The brothers could hardly believe the turnout, which at once worried and excited them. They named the school after their great uncle, Namizad, a religious scholar.
“The girls just kept coming.” one brother said. “They were so eager, like they were starving.”
When a U.S. army platoon made a rare visit to Spina this month, soldiers saw the school as an example of resilience in the face of a failed development project, a sign of hope in a dismal place. In recent months, according to U.S. officials, the Taliban in Paktika have robbed teachers of their salaries to buy an 82mm mortar and shells.
“I want to thank you for your courage,” U.S. Army Lt. Col. Curtis Taylor told the brothers and their students after ducking through the family's living room doorway.
The girls at the Namizad School sit on carpets, beginning each class with a recitation from the Koran. A chalkboard rests on the floor. Less than half the class has textbooks, which have made their way from Kabul. As in the rest of Spina, there is no electricity.
“These students are learning something from nothing,” one of the brothers said.
The brothers have pleaded for more resources. They have prayed to remain outside the Taliban's reach. But the district's education director claimed he had no money for the education of girls, the brothers said, in an account confirmed by local officials. And the Taliban have crept ever closer.
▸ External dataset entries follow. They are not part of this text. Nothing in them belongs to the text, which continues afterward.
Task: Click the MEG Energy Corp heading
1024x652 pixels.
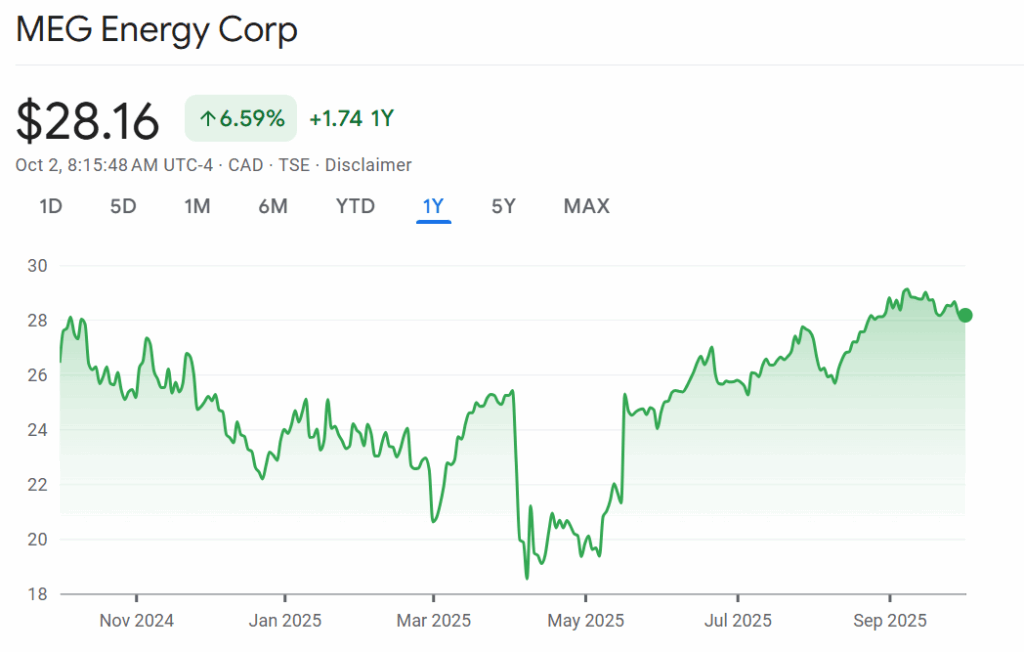Action: (157, 30)
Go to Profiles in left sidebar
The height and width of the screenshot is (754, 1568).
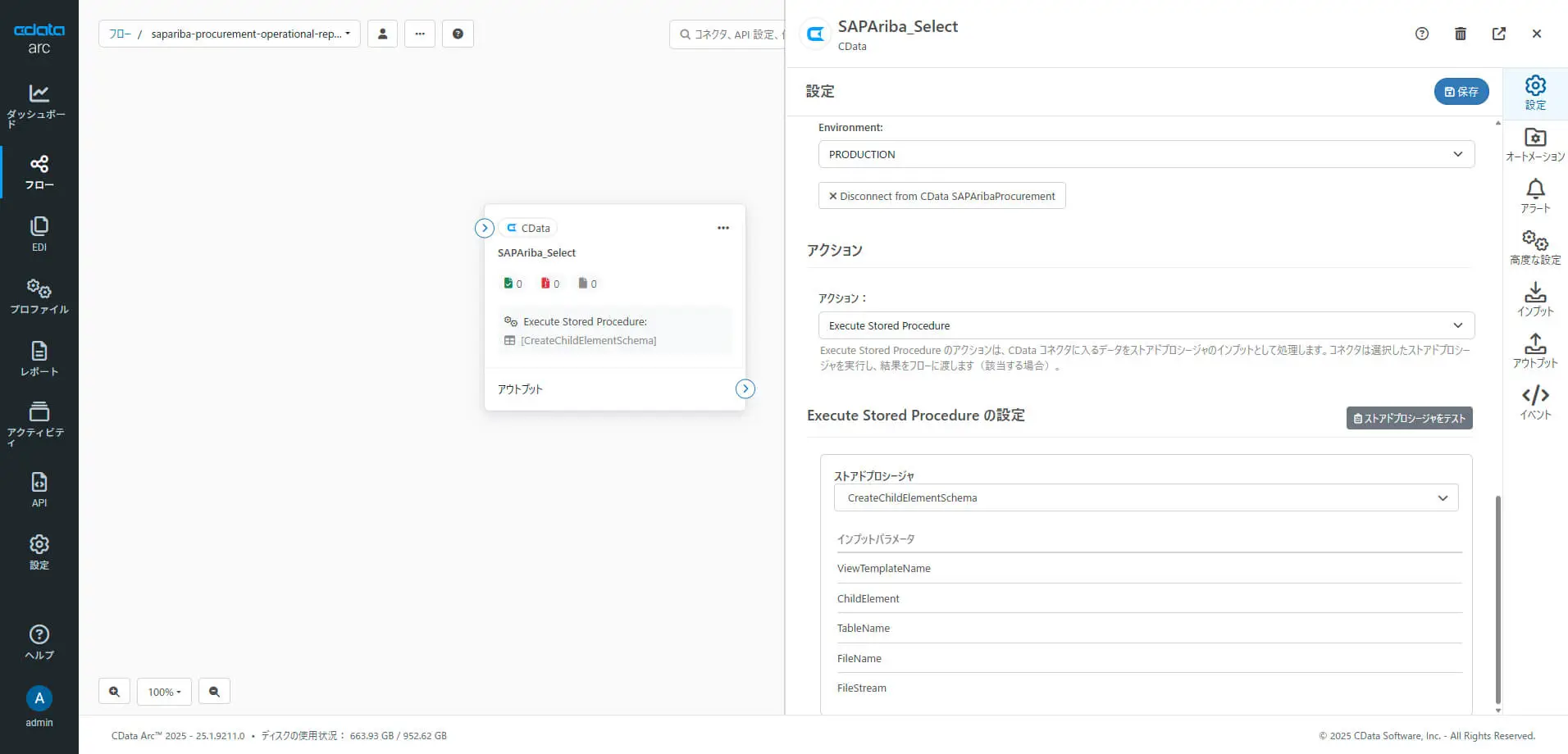(x=39, y=297)
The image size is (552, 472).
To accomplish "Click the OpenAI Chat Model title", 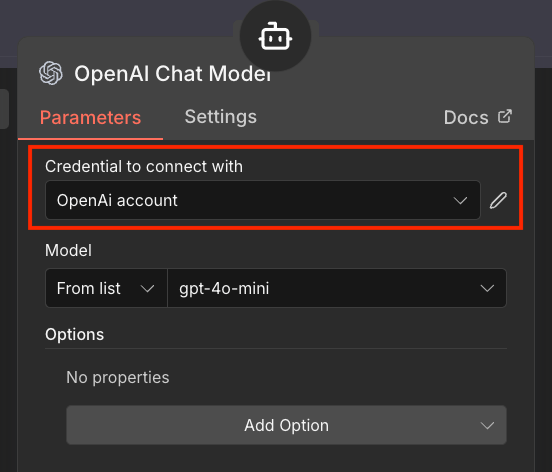I will pyautogui.click(x=173, y=74).
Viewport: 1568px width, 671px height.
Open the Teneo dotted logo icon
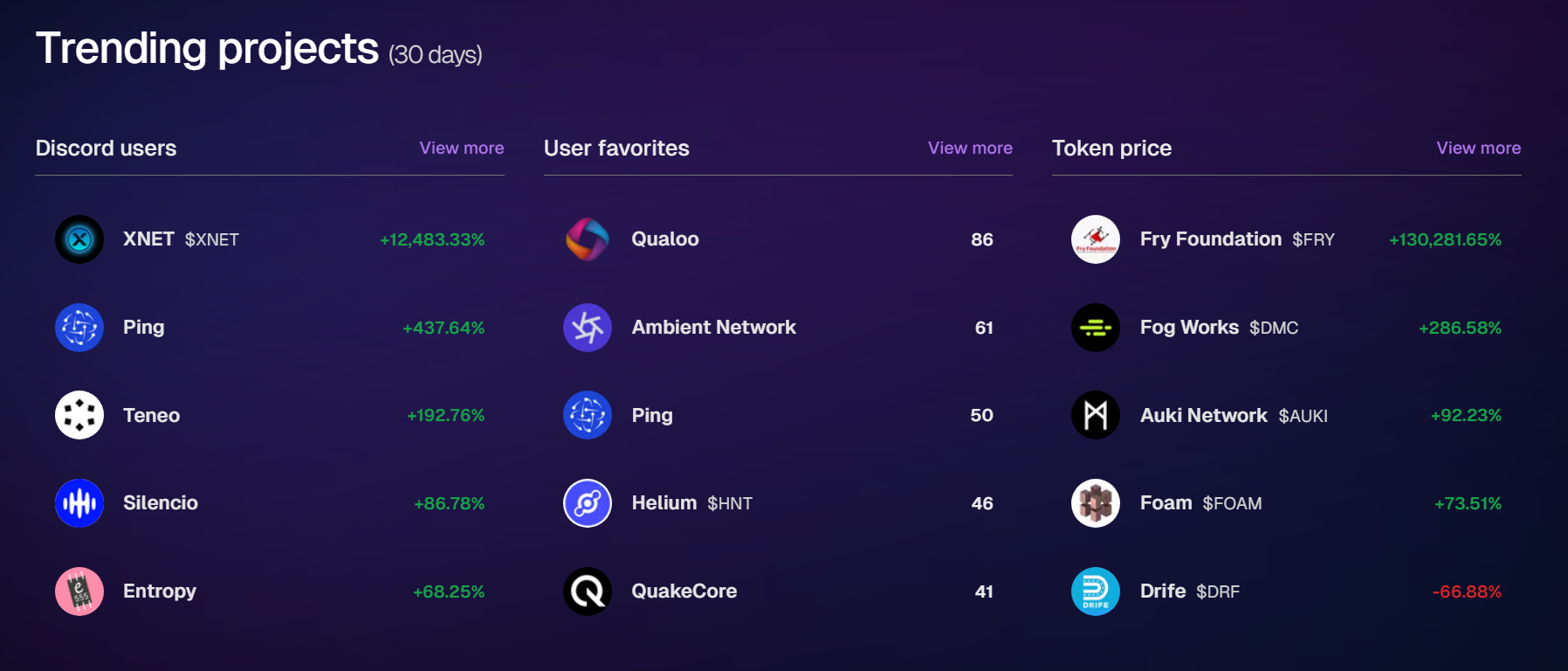click(x=79, y=415)
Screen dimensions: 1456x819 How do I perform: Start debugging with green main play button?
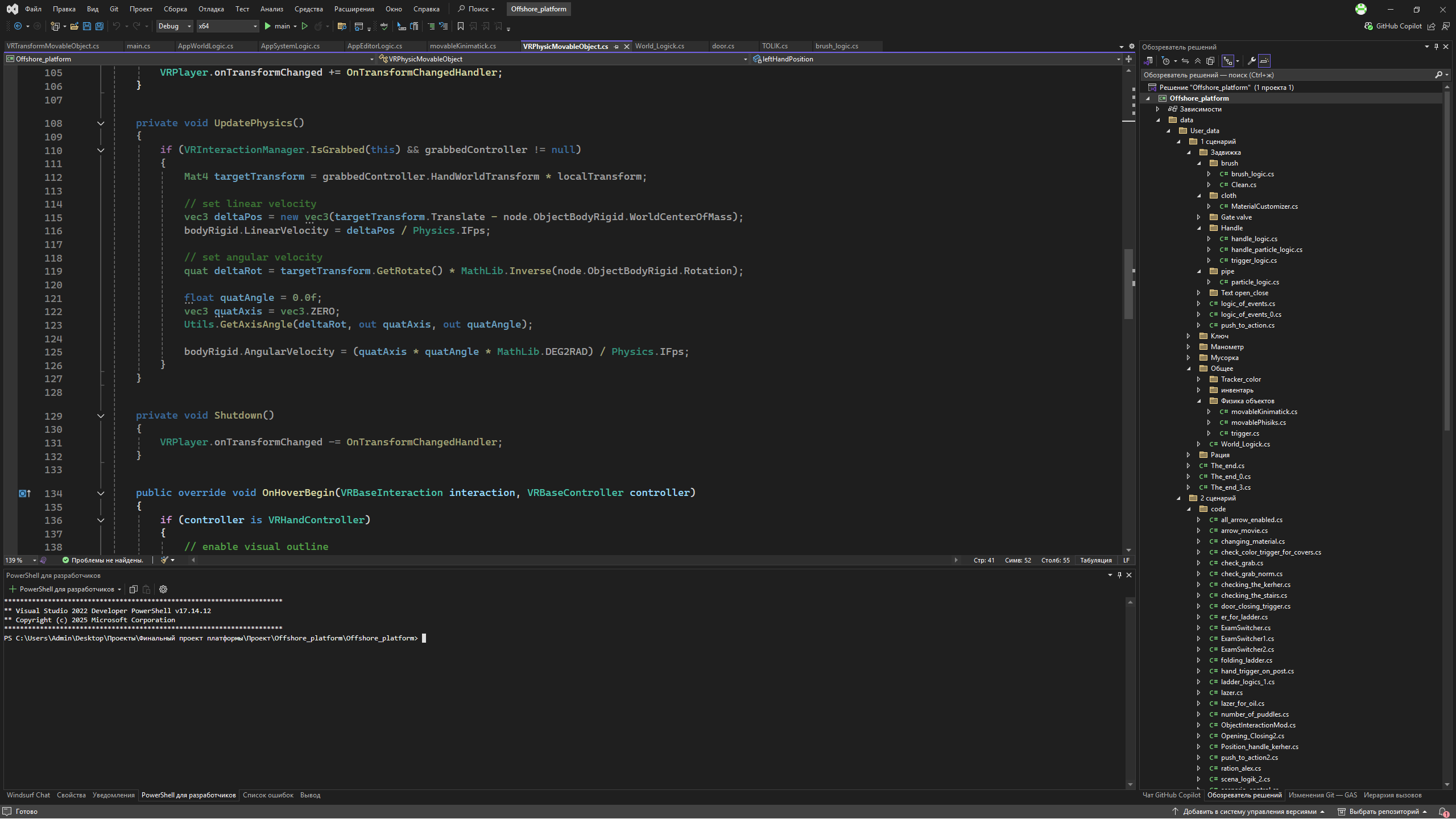(x=268, y=26)

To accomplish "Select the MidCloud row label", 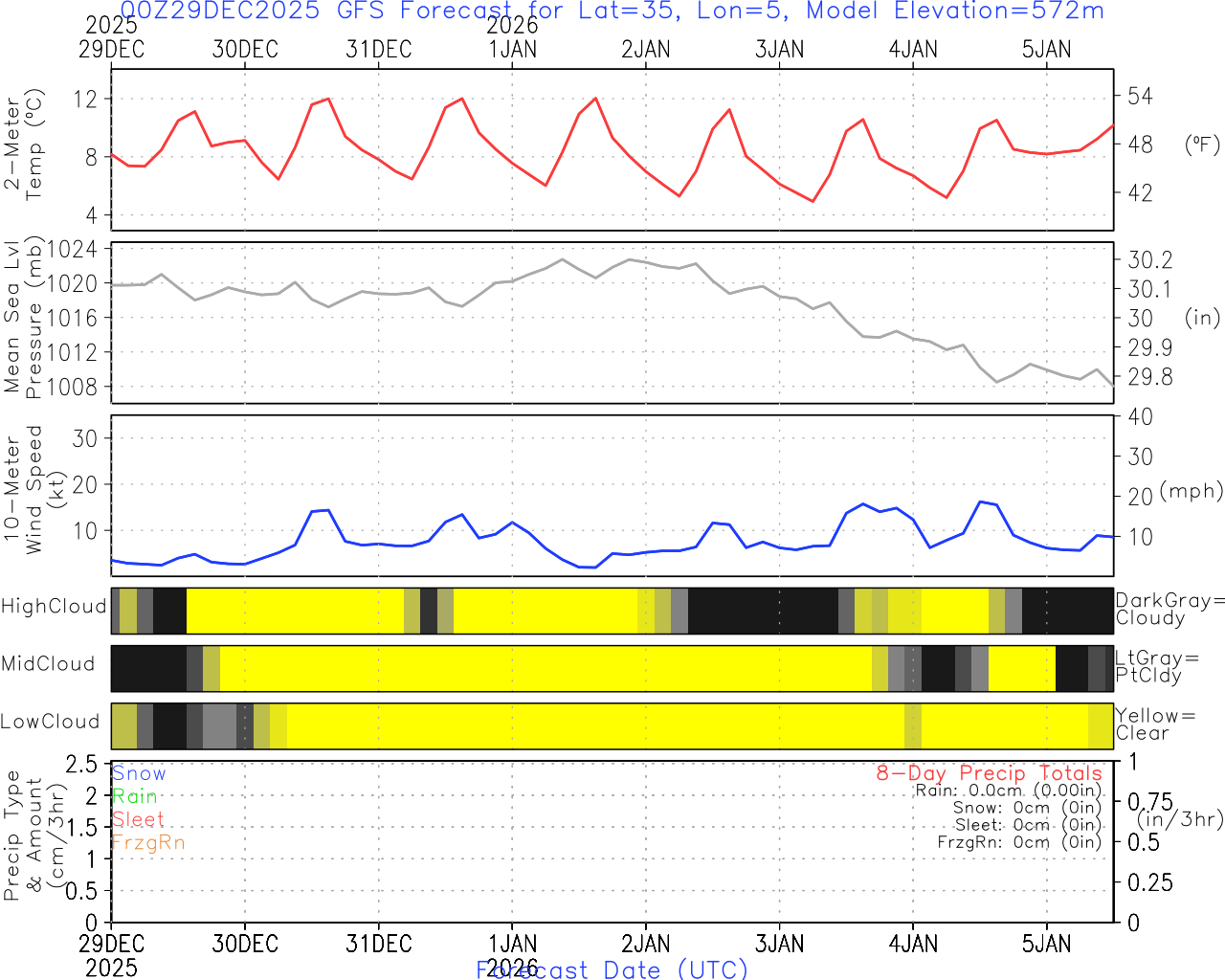I will tap(48, 663).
A few months ago, insurgents posted a letter on the brothers' door. “We will not allow the education of girls,” it read, calling the practice “un-Islamic.” The letter warned of a violent punishment.
The brothers talked about what to do. Should they end the classes? Should they leave Spina?
The two willowy men in their early 30s have bright eyes and long brown beards and wear flowing white salwar-kameez, the traditional dress here. Their backgrounds are strikingly similar to those of the insurgents who threaten them. Like the Talibs of western Paktika, the brothers were educated in Pakistani madrassas, or religious schools. They, too, were raised to believe in a strict adherence to the Koran, Islam's holiest book.
“I was so close to joining the Taliban,” one said. “The men haunting us, they are men we know well.”
‘I want to learn everything'
The brothers tried to make the case to the Taliban that they would teach only religious material to their students. They warned their students of the risk of attending classes, and they were surprised again when the girls kept coming. There's now a morning class for young children and an afternoon class for teenagers. The brothers beam when talking about recent graduates, eight of whom are now trained midwives.
“I liked the other school better. We had desks and books,” said Baranah, 11, who was in first grade when the Taliban closed the U.S.-funded school. “But this place is still good. We still learn here. I want to learn everything.”
The insurgency has not followed through with its threat. The brothers wonder if it ever will — if the Taliban's recent silence signifies its tacit approval or is merely a prelude to violence.
In some cases, the Afghan government and international organizations have been able to reach compromises with insurgents to keep schools open.
“We're beginning to find ways to negotiate with anti-government elements,” said UNICEF's Ganesh.
Some here worry that women's rights are being sidelined as the United States prepares to leave and the Afghan government attempts to satisfy a hard-line constituency. In March, top religious leaders on the country's Ulema Council ruled that men are “fundamental” and women “secondary,” barring women from interacting with their male counterparts in schools or the workplace.
In Spina, only boys are educated in the U.S.-funded, one-story yellow building constructed five years ago to educate girls. Most of the windows are broken, and the paint is chipping.
“That place seemed perfect,” one brother said. “But we knew it wouldn't last long.”